(Action item)
Where a picture appears, omit it; repeat everything else in the records exactly.
══ Material to process ══
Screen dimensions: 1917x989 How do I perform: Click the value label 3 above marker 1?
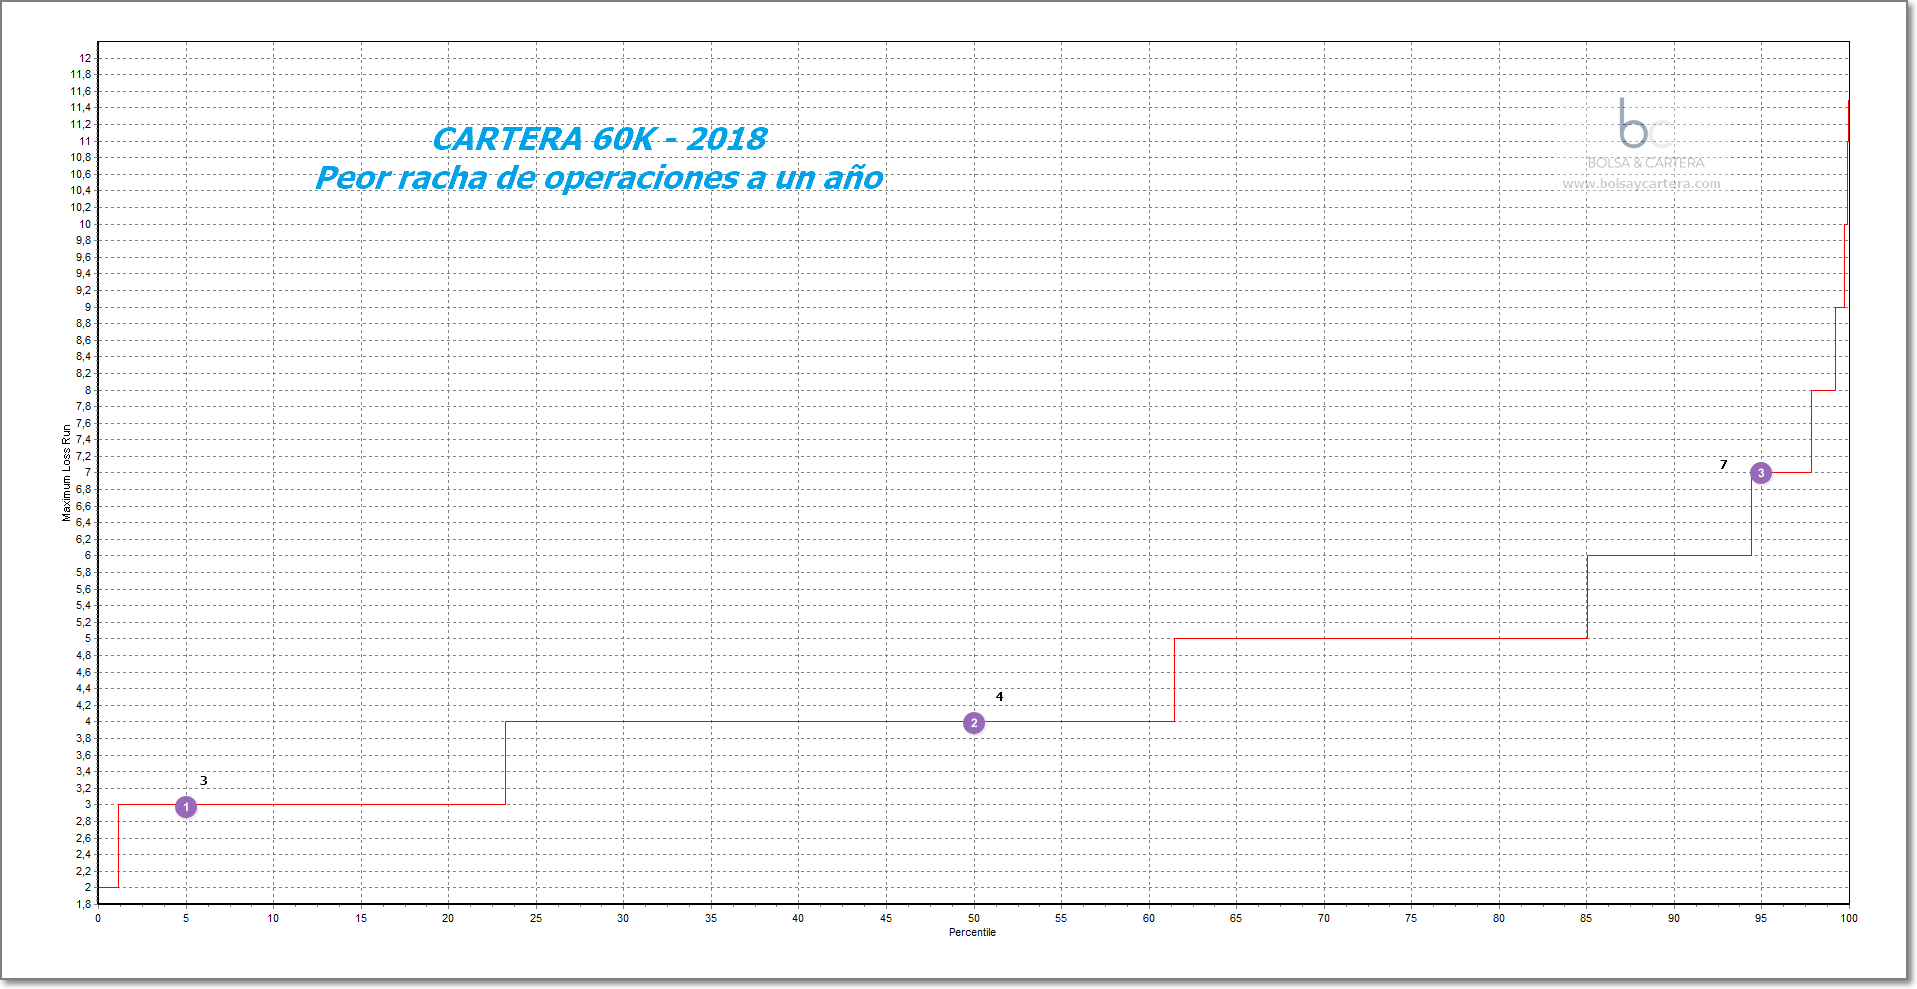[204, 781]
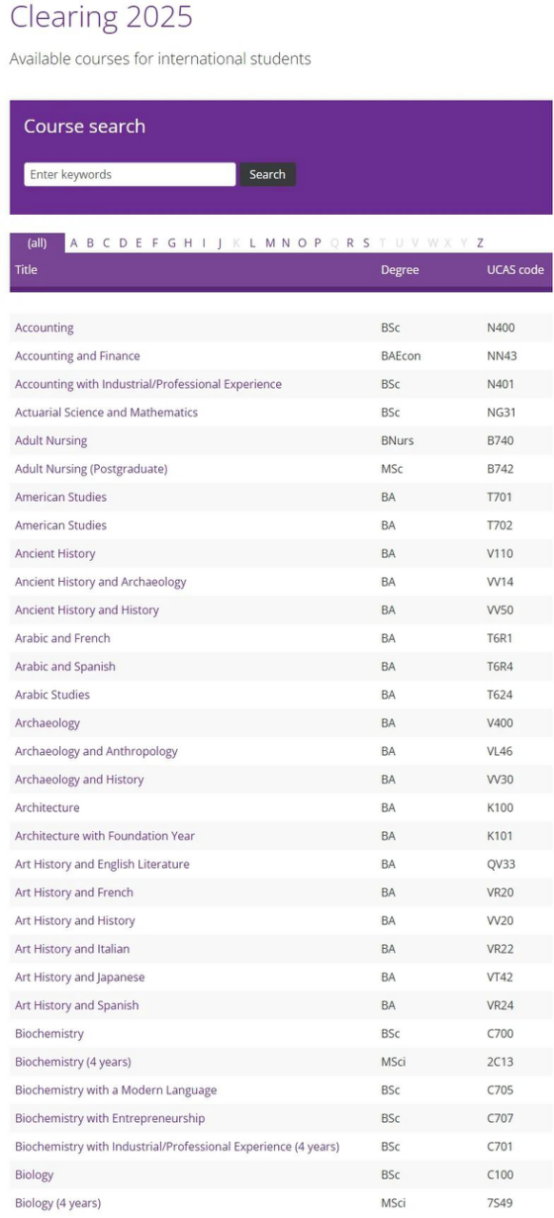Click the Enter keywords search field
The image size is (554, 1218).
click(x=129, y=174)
═══
(Solution for this task)
Screen dimensions: 1917x989 How do I perform: Click the value label 3 above marker 1?
[204, 781]
Click the Enter keywords search field
The image size is (554, 1218).
click(x=129, y=174)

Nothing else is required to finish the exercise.